All entries should be printed precisely as written.

§ **INFORMATION SHOWN**:
--- START ---

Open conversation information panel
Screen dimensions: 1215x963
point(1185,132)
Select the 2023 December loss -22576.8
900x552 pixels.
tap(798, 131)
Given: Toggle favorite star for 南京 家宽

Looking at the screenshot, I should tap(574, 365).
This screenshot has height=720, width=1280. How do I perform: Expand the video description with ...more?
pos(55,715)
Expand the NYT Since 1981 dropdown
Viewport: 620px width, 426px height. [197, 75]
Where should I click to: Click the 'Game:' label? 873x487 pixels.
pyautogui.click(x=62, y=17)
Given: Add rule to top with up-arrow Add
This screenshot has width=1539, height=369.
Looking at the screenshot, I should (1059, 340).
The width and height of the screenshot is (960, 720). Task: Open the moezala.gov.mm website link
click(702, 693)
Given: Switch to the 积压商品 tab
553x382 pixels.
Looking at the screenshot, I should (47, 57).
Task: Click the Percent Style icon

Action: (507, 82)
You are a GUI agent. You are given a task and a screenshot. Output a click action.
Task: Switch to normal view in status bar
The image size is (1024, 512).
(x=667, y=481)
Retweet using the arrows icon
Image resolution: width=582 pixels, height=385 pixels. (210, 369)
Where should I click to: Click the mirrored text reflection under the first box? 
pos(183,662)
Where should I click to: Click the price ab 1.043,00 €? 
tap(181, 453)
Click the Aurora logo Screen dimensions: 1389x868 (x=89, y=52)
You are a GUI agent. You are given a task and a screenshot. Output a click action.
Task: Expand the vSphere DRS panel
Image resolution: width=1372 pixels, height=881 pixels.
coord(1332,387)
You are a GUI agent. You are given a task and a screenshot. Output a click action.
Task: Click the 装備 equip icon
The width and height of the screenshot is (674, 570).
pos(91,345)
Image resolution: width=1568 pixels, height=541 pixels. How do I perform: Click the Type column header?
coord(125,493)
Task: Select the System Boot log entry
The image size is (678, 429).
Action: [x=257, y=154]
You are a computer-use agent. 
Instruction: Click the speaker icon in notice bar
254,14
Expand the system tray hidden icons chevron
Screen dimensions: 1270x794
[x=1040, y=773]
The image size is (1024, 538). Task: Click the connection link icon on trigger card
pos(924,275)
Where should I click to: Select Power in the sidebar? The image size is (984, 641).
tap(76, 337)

--- END ---

§ **RESULT OF THIS EXERCISE**:
Open conversation information panel
Screen dimensions: 1215x963
point(1185,132)
Select the 2023 December loss -22576.8
900x552 pixels.
tap(798, 131)
Given: Toggle favorite star for 南京 家宽

Looking at the screenshot, I should tap(574, 365).
This screenshot has height=720, width=1280. How do I perform: Expand the video description with ...more?
pos(55,715)
Expand the NYT Since 1981 dropdown
Viewport: 620px width, 426px height. [197, 75]
Where should I click to: Click the 'Game:' label? 873x487 pixels.
pyautogui.click(x=62, y=17)
Given: Add rule to top with up-arrow Add
This screenshot has width=1539, height=369.
Looking at the screenshot, I should (1059, 340).
The width and height of the screenshot is (960, 720). Task: Open the moezala.gov.mm website link
click(702, 693)
Given: Switch to the 积压商品 tab
553x382 pixels.
Looking at the screenshot, I should (47, 57).
Task: Click the Percent Style icon

Action: (507, 82)
You are a GUI agent. You are given a task and a screenshot. Output a click action.
Task: Switch to normal view in status bar
The image size is (1024, 512).
(x=667, y=481)
Retweet using the arrows icon
Image resolution: width=582 pixels, height=385 pixels. (210, 369)
Where should I click to: Click the mirrored text reflection under the first box? 
pos(183,662)
Where should I click to: Click the price ab 1.043,00 €? 
tap(181, 453)
Click the Aurora logo Screen dimensions: 1389x868 (x=89, y=52)
You are a GUI agent. You are given a task and a screenshot. Output a click action.
Task: Expand the vSphere DRS panel
Image resolution: width=1372 pixels, height=881 pixels.
coord(1332,387)
You are a GUI agent. You are given a task and a screenshot. Output a click action.
Task: Click the 装備 equip icon
The width and height of the screenshot is (674, 570).
pos(91,345)
Image resolution: width=1568 pixels, height=541 pixels. How do I perform: Click the Type column header?
coord(125,493)
Task: Select the System Boot log entry
The image size is (678, 429).
Action: [x=257, y=154]
You are a computer-use agent. 
Instruction: Click the speaker icon in notice bar
254,14
Expand the system tray hidden icons chevron
Screen dimensions: 1270x794
[x=1040, y=773]
The image size is (1024, 538). Task: Click the connection link icon on trigger card
pos(924,275)
Where should I click to: Select Power in the sidebar? The image size is (984, 641).
tap(76, 337)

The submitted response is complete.